A Fallujah Mosque
The
New York Times' Robert Worth has a fascinating article on the battlefield archaeology of Fallujah centering
on the contents of a mosque just to the north of the main east-west road through
the city, Highway 10. (Hat tip:
FreeRepublic) The murdered Blackwater contractors must have driven just
yards from it on their way to the bridge.
The mosque, in a residential area just north of the main east-west artery
known as Highway 10, included at least a dozen brick outbuildings packed with
bombs, guns, rocket-propelled grenades, and ammunition. The diversity of the
weapons surprised the officers here: in the street outside, a ship mine stood
in a puddle. Just inside the mosque compound was an aluminum shed full of
mortars and TNT. Like many weapons depots in Falluja, it had been wired to
explode, and had to be carefully dismantled by an American explosives team.
Inside the compound was a document explaining how to destroy tanks using
rocket-propelled grenades. General Natonski picked up a white pilot's helmet
among the mortars and gazed wonderingly at it. "Did you find any Darth Vader
helmets?" he asked the marine captain next to him.
One of the more interesting artifacts was a very special kind of ice-cream
truck, probably driven by a laughing, mustachoied gentleman of the sort one
would never suspect.
In the back of the compound was an ice cream truck, its sides colorfully
decorated with orange, red and blue popsicles. Inside it was packed with
rocket-propelled grenades and bomb-making materials. "This was probably a
traveling I.E.D. factory," General Natonski said, using the military term for
improvised explosive devices, or homemade bombs.
Near the mosque was the empty home of Abdullah Janabi, the insurgent leader
of this city's mujahedeen council. Like the archives of some unfamiliar
civilization, Janabi's correspondence provided a glimpse into the methods
through which the insurgency was controlled, motivated and disciplined.
On a table were stacks of documents, including passports (the only country
he had traveled to recently was Syria, a translator who read the document
said) and other identification papers for Mr. Janabi and members of his
family. There were letters, including one dated Oct. 20 from the clerical
council of Baghdad asking him to negotiate the surrender of Falluja. In a box,
there was a Bronze Star, an American military decoration awarded for valor -
in all likelihood, the general said, stolen from a convoy. There was also Mr.

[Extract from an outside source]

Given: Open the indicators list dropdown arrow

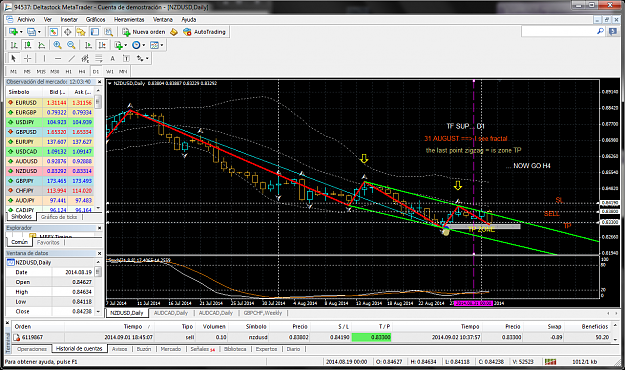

Janabi's personal name stamp, used for letters, and a white hat signifying
that he had made the pilgrimage to Mecca that is expected of devout Muslims at
least once in a lifetime, if they can afford it.
Also found in the house were files showing the names of people who had been
tortured and executed for cooperating with the Americans and their allies,
military officials said. There were also more than 500 letters from the
families of insurgents who had been killed or wounded, asking for compensation
from Mr. Janabi, said a military translator on the scene. They included the
families of fighters from Lebanon, Jordan, Yemen, Syria, Algeria, and about
100 native Fallujans.
Here was a man who could offer you paradise, money or excruciating torture,
expert in the kind of governance still common in some parts of the world, a
minor Saddam Hussein or a royal prince writ small. Robert Worth noted that "a
fridge stood open in the kitchen, with a plate of rice visible inside, three
yogurt containers, a half-rotten apricot", proof if anything that the evanescent
insurgency; the unkillable idea of popular journalism was tangible after all,
requiring physical weapons, logistics and money. It ate and drank; wrote and
read; could kill and be killed; and knew both triumph and defeat.